The postal packages, (all neatly achieved) are arguably relative, equivalent, analogous, to entering her current exhibition/s at mother’s tankstation, Dublin, or London, in that the knowledge embedded within, has come from a deep-seated, humanistic position, so established and comfortable with itself, that it’s a little like seeing an old friend after a long time: there is so much to say but no need to actually say it.
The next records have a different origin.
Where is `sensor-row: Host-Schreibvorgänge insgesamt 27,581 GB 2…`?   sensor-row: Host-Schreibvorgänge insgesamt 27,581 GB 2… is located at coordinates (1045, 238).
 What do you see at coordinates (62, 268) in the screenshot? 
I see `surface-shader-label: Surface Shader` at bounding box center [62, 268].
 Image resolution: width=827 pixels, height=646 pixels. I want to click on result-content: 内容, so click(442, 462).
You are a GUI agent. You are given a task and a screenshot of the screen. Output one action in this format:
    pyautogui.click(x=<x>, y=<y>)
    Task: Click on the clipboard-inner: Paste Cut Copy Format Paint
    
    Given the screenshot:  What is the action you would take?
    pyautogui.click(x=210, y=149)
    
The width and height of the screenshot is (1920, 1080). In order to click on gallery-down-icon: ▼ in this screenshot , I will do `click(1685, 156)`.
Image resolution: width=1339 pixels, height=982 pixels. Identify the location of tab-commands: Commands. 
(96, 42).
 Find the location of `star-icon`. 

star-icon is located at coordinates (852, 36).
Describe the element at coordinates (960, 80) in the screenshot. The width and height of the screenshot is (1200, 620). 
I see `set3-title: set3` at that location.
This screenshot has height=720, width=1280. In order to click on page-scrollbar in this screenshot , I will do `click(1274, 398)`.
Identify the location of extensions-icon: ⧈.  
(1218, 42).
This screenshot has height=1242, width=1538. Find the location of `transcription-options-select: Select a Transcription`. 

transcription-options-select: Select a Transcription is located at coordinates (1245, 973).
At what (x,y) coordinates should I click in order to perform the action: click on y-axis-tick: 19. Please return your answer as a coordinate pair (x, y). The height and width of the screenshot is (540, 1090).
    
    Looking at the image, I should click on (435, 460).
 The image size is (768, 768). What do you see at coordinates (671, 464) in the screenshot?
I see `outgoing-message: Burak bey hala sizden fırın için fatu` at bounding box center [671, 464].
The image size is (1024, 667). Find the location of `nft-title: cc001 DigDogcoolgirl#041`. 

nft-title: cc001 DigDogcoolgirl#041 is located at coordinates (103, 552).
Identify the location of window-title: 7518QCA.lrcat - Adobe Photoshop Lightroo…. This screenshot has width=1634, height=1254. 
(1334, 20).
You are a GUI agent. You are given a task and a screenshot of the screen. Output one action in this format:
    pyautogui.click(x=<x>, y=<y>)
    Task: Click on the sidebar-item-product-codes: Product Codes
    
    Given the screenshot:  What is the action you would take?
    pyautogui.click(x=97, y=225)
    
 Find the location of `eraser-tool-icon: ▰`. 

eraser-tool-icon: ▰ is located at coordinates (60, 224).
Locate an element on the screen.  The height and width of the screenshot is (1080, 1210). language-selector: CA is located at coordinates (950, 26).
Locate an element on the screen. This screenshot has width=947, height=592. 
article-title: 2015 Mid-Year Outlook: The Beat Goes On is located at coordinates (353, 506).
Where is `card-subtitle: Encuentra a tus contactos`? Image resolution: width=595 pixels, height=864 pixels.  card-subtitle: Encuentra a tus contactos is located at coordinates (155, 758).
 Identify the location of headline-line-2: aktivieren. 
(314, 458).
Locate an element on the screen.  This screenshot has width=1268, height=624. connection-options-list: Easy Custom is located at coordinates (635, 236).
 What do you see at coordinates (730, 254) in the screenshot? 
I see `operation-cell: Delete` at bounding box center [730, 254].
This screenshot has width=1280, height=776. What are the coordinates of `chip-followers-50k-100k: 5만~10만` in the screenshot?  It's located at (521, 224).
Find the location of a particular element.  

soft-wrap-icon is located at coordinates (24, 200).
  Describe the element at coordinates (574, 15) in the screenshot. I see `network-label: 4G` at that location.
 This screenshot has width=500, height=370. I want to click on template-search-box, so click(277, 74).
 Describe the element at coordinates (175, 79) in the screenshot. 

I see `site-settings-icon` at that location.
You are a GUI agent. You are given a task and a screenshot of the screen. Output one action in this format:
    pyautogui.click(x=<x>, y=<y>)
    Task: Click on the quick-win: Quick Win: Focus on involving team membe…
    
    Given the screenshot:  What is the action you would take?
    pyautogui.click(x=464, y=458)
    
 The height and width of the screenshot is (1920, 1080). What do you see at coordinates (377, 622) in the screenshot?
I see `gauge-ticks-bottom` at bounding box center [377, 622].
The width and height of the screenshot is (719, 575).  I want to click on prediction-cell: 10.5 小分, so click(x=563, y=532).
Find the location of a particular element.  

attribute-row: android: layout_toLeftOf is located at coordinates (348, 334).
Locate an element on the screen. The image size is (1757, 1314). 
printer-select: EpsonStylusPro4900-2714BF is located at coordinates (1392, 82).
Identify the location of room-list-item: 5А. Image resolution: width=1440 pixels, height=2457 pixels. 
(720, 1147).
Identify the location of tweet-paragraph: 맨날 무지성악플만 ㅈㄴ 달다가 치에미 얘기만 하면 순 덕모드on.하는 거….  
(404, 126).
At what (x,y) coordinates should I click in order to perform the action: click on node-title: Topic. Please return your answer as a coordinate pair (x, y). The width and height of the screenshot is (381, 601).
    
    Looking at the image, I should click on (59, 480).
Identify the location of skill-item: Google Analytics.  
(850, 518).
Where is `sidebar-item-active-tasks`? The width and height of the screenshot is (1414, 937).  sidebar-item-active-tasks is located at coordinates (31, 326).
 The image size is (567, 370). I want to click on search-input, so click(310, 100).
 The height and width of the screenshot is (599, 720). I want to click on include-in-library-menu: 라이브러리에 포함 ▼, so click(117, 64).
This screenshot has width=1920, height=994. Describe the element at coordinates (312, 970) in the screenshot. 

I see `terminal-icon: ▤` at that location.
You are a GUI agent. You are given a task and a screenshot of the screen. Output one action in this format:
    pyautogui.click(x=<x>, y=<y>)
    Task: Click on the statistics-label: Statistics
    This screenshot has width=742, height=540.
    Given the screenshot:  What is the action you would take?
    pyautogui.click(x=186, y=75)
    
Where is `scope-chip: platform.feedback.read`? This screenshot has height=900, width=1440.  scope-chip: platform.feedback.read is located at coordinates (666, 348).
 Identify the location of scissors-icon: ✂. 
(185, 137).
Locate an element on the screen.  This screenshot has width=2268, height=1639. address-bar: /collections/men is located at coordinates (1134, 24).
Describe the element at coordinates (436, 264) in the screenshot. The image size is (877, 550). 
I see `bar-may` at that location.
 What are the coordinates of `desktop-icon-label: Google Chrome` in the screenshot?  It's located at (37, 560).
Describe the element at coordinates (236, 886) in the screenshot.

When we first approached the difficult, and long, task of selecting and collecting the paintings from various scattered bits of America, for this exhibition, we tried to include works that would indicatively chart Homer French’s major themes over the past thirty years. Having done so, it – like an old friend – was remarkable to find that they were all bundled into her postal packages: Family; life – joy, death – sadness, friendship – pleasure, knowledge – enrichment, landscape, fishing, ecological disaster, global warming, burning, heat/flames, political selfishness, human short-sightedness, freshness, spring – gains, losses – horror, colour, space, light, solitariness, independence – pleasure to loss of, funerals, cemeteries, comradeship/companionship – animal and human, love, – fishing, trees, roots, time…
Simple is; do yourself a favour and avoid the regret of missing this show.